Ahh, the crux: the piece exists only in its telling. With no more metanarratives, no external “Truth,” we can only trust individual perceptions, personalized accounts of experiential contingencies. What a wonderful world.

There is a lot to be disturbed by in this little viral provocation. Of course, the cavalier treatment of pregnancy and abortion (as mere tools in an artistic creation—even if just on the conceptual level) is one thing; and the notion that anything so disgusting (a cube of menstrual blood from self-induced abortions?) could be considered art is another…

But the most frightening aspect of this whole thing, for me, is that it shows just how inaccessible (and out of fashion) truth is in the academy today. When someone like Shvarts can blatantly lie to the press and write it off as part an academic project, what does that say about our academic standards? Where would she get the idea that education (formerly known as the search for truth) can be founded on lies and the privileging of ambiguity?

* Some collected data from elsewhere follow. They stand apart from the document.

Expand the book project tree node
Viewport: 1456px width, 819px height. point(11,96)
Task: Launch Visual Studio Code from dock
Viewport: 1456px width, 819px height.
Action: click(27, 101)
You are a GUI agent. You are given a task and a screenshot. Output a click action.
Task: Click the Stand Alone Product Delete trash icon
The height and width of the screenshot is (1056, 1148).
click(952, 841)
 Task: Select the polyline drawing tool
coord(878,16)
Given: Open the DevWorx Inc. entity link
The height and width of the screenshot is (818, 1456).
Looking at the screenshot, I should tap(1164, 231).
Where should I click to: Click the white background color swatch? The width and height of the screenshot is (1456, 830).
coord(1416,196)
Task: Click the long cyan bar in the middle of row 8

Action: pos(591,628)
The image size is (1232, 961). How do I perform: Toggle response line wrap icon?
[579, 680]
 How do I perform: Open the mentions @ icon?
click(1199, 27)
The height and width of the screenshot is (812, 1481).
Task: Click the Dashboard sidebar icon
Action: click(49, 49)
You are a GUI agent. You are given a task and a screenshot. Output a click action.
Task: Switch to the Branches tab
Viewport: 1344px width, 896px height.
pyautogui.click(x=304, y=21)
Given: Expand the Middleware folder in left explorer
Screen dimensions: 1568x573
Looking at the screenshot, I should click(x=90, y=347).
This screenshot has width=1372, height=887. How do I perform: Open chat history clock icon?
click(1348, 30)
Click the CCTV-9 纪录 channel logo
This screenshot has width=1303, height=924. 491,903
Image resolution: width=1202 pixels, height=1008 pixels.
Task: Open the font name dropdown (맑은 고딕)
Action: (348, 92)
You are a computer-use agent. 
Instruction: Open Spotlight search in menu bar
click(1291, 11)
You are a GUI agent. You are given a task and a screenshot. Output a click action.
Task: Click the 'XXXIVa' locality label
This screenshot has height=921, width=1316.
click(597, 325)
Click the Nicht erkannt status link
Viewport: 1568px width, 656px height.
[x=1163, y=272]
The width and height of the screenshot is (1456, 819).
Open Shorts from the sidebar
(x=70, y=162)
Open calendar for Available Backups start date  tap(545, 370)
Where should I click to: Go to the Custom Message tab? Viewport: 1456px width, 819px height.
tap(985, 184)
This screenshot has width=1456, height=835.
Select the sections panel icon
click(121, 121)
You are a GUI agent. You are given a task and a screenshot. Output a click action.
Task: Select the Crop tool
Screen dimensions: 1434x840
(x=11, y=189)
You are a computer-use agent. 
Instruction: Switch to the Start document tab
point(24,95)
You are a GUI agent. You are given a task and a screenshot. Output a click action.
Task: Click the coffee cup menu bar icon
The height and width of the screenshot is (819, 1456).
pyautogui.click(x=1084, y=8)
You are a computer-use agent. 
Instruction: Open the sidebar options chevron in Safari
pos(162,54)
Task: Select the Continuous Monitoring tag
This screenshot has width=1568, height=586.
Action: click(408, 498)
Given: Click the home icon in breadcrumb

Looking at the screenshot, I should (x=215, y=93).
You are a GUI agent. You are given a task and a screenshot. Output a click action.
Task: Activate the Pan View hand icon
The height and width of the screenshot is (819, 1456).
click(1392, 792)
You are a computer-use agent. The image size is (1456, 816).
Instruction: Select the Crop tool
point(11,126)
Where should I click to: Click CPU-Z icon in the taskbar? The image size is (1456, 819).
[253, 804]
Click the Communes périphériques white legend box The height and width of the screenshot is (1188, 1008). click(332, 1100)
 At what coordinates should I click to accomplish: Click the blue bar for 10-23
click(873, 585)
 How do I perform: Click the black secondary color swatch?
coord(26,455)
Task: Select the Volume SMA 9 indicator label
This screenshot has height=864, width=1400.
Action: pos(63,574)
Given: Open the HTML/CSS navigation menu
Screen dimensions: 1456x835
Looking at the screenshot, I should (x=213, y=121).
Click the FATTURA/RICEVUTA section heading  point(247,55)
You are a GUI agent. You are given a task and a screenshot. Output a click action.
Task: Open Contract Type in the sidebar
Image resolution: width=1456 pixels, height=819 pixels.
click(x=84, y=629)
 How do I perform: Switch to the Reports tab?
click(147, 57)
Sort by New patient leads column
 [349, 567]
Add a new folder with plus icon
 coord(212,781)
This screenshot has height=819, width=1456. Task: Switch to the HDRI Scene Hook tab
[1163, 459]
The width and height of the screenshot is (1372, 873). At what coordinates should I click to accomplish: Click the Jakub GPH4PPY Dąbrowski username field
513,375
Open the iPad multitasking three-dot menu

Hmmm, well, she can get that idea from at least 20 years of critical theory, for starters. This is the strain of scholarly thought that puts truth on the backburner (if it doesn’t dispose of it entirely) in favor of a view of reality as a contested space in which nothing is certain, everything has to do with power imbalances, and ambiguity (re: “complicating, problematizing…”) is the end of all academic pursuit. She also gets this idea from radical feminism, which in saying “the personal is the political” situates the human body in a discursive battleground of contextual ideologies that laughs off the idea of transcendent morality or gender.

Shvarts’ project shouldn’t come as too much of a surprise, then, and Yale should look no further than their own professors if they want someone to blame. If we teach our students that all reality is perceptual, all morality personal, and all truth a narrativized fiction, “Abortion Girl” is the least we should expect.